Four teenagers, a little younger than Chloe would have been, have decided to become witches. They are daughters of various notables amongst the town's citizens and their leader , Gillian Duncan, is the daughter of the millionaire proprietor of a pharmaceutical company. She falls in love with St. Bride who evinces no interest in her other than a resentment that she should approach him.
Jack has reluctantly established a relationship with Addie. His initial reaction, caused by the horror of the previous accusation and his imprisonment, is to eschew physical contact with anyone. Gillian's approaches make him profoundly uneasy.

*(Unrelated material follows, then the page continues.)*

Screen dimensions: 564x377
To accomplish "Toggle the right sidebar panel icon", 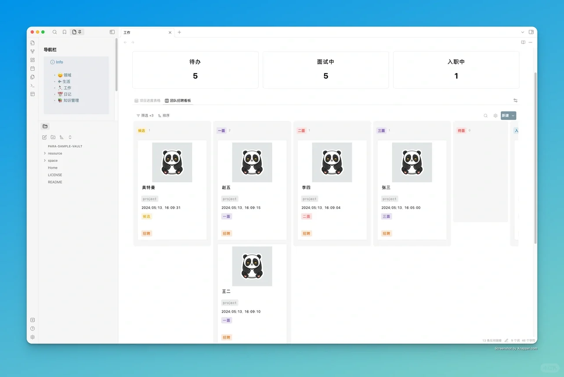I will pos(531,32).
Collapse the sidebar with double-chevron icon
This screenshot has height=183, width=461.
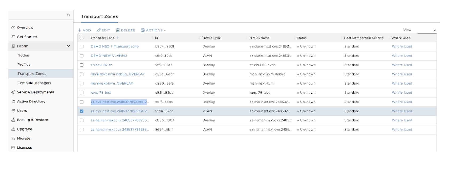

Gillian leads her coven in Beltane revelry. Unbeknownst to the other girls, she has purloined some atropine from her father's company and has drugged a thermos of iced tea. She casts a spell intended to draw St. Bride to the place where they are dancing, Gillian naked and two of the others only partly clad, and, serendipitously, Jack goes there. He has drunk too much as a result of Addie's apparent doubt of him and is unable to remember the details of what happens in the clearing that night, save that he is innocent of the charge of the rape of Gillian which results.
Picoult has done excellent research in the preparation of this book. Apart from the legal research, she has delved into pharmacology (with a passing nod to pharmacognosy) together with the history and practice of witchcraft. She displays a profound understanding of human emotions and reactions and has produced an extremely gripping and involving narrative.I hope the disclosure on the final page was not intended to come as a shock since it was wildly telegraphed from early in the novel. Were shock intended, perhaps more subtle clues should have been employed.
All this having been said, Salem Falls is one of the best books I have read this year.
Editor's note: This is a review of the Australian hardcover which was published in May 2001.